TASK REQUIREMENTS:
Could you rewrite the paragraph of the PaaS text that begins "The Operational Model is how you consume" as a short list that keeps its main facts?

[Opening SELECTED EXTRACT section]

The Functional Model of PaaS is nice, but the Operational Model matters more.
Let’s first define these terms.
The Functional Model is what the platform does for you. For example, in the case of AWS S3, it means storing objects and making them accessible via HTTP.
The Operational Model is how you consume the platform service. How you request it, how you manage it, how much it costs, basically the total sum of the responsibility you have to accept if you use the features in the Functional Model. In the case of S3, the Operational Model is made of an API/UI to manage it, a bill that comes every month, and a support channel which depends on the contract you bought.
The Operational Model is where the S (“service”) in “PaaS” takes over from the P (“platform”). The Operational Model is not always as glamorous as new runtime features. But it’s what makes Cloud Cloud. If a provider doesn’t offer the specific platform feature your application developers desire, you can work around it. Either by using a slightly-less optimal approach or by building the feature yourself on top of lower-level building blocks (as Netflix did with Cassandra on EC2 before DynamoDB was an option). But if your provider doesn’t offer an Operational Model that supports your processes and business requirements, then you’re getting a hipster’s app server, not a real PaaS. It doesn’t matter how easy it was to put together a proof-of-concept on top of that PaaS if using it in production is playing Russian roulette with your business.
If the Cloud Operational Model is so important, what defines it and what makes a good Operational Model? In short, the Operational Model must be able to integrate with the consumer’s key processes: the business processes, the development processes, the IT processes, the customer support processes, the compliance processes, etc.
To make things more concrete, here are some of the key aspects of the Operational Model.
Deployment / configuration / management
I won’t spend much time on this one, as it’s the most understood aspect. Most Clouds offer both a UI and an API to let you provision and control the artifacts (e.g. VMs, application containers, etc) via which you access the PaaS functional interface. But, while necessary, this API is only a piece of a complete operational interface.
What happens when things go wrong? What support channels do you have access to? Every Cloud provider will show you a list of support options, but what’s really behind these options? And do they have the capability (technical and logistical) to handle all your issues? Do they have deep expertise in all the software components that make up their infrastructure (especially in PaaS) from top to bottom? Do they run their own datacenter or do they themselves rely on a customer support channel for any issue at that level?
I personally think discussions around SLAs are overblown (it seems like people try to reduce the entire Cloud Operational Model to a provisioning API plus an SLA, which is comically simplistic). But SLAs are indeed part of the Operational Model.
Infrastructure change management
It’s very nice how, in a PaaS setting, the Cloud provider takes care of all change management tasks (including patching) for the infrastructure. But the fact that your Cloud provider and you agree on this doesn’t neutralize Murphy’s law any more than me wearing Michael Jordan sneakers neutralizes the law of gravity when I (try to) dunk.

[Closing SELECTED EXTRACT section]
[Opening EXTRACTED ENTRIES section]

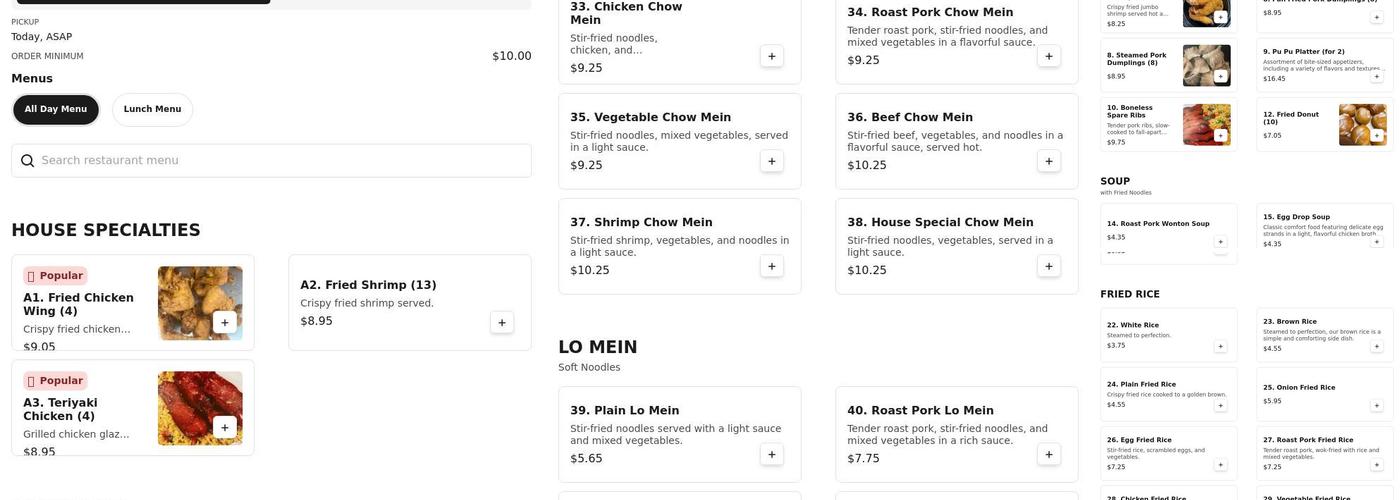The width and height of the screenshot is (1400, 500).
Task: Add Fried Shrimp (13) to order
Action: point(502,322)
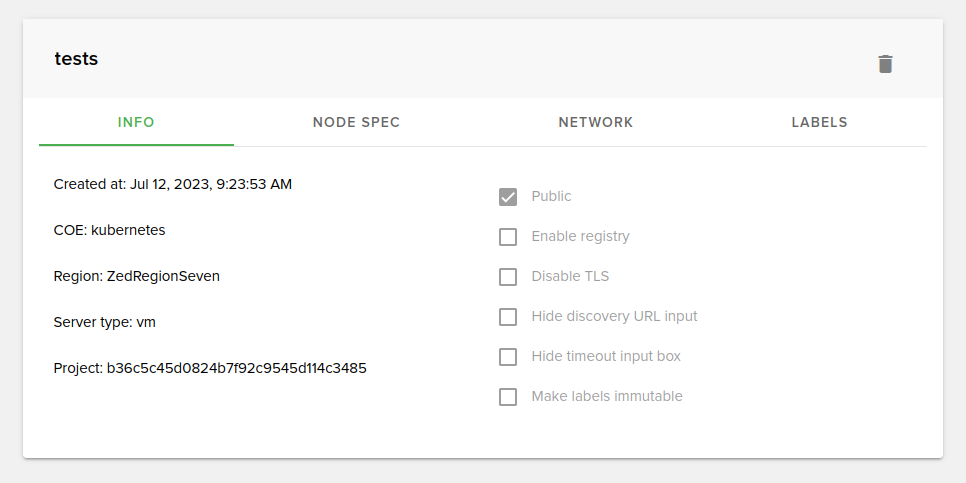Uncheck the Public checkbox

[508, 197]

[Closing EXTRACTED ENTRIES section]

YOUR SOLUTION:
- The Operational Model is how you consume a platform service: how you request it, how you manage it and how much it costs.
- It is the total responsibility you accept when you use the features of the Functional Model.
- For S3, it consists of an API/UI for management, a monthly bill and a support channel that depends on the contract bought.